April 22, 2011 - Good Friday

April 22, 2011 - Good Friday
Rev. James Abrams

John 13:36-38, 19:38-42

'Good Friday' is full of contradiction and paradox. "Daddy," my eight year old asks with inquisitive eyes, "If today is the day Jesus died on the cross for us, then why do we it call 'good' Friday?" The tension keeps the paradox before us. Any attempt to resolve the contradiction, ease the tension, or reason away the paradox ends with a failure to account for either the enormity of our sin or the sacrificial reach of Divine Love. What's so 'good' about this Friday anyway?

On this wonderfully tragic day I've decided to remain in the center of the tension and embrace the irony. I've resigned myself to be broken, shamed and grieved at my sin while at the same time to be captured, restored, and rescued by the sacrificial love of God. I've resolved to resist the temptation to do anything of significance.
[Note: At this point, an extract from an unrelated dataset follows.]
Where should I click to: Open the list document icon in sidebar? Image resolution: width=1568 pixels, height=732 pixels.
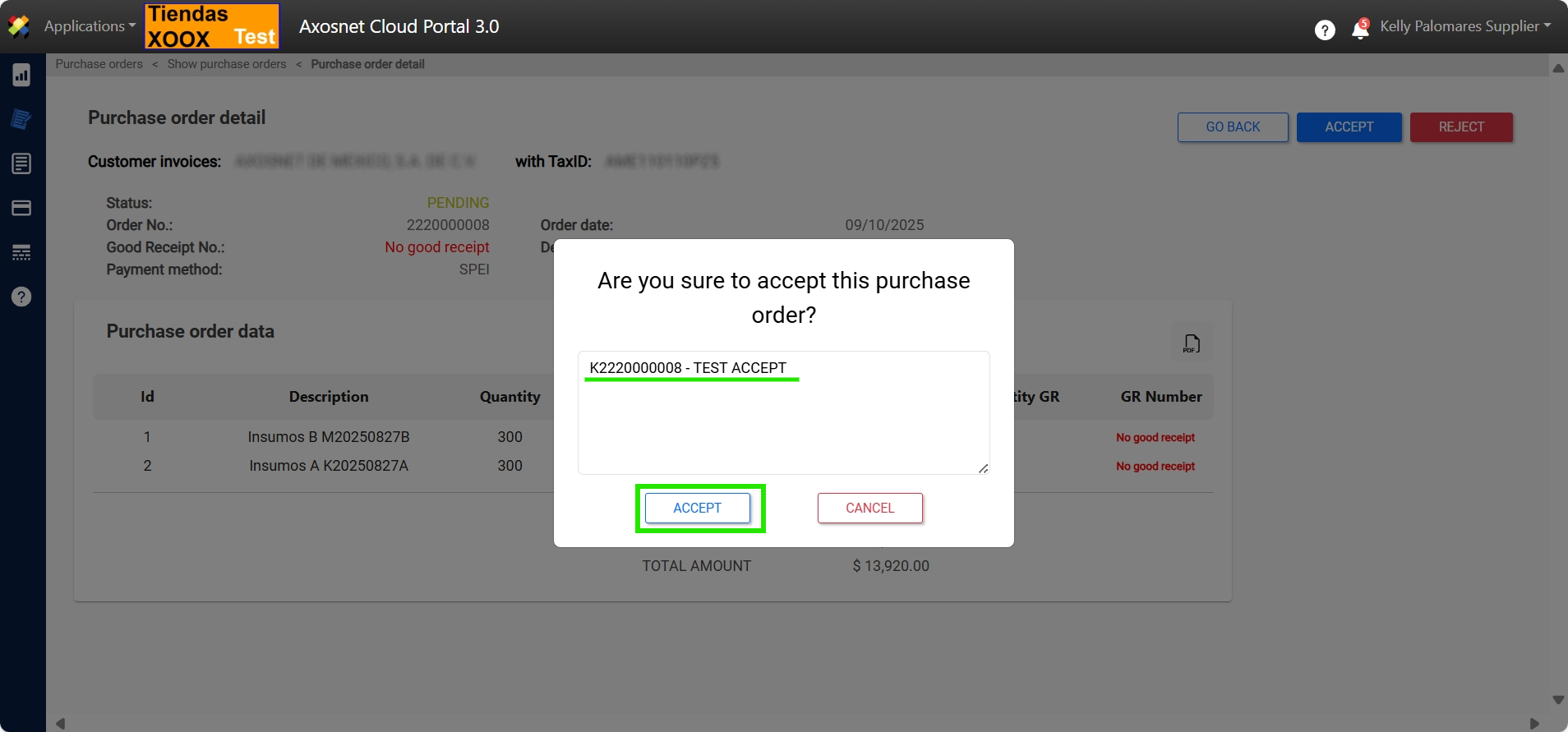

Sure I'll gather with loved ones and friends to retell the the story of 'Good Friday' in Scripture, prayer and song, but that will only serve to increase the tension.

You see, in the end, Good Friday finds us all spectators, mockers and observers caught in the violent center where Divine Love crashes into the wicked hatefulness of human sin. Today we are helplessly disarmed and disabled, reduced to passive inactivity. Today we are painfully aware that someone else is doing the terrible work of our redemption.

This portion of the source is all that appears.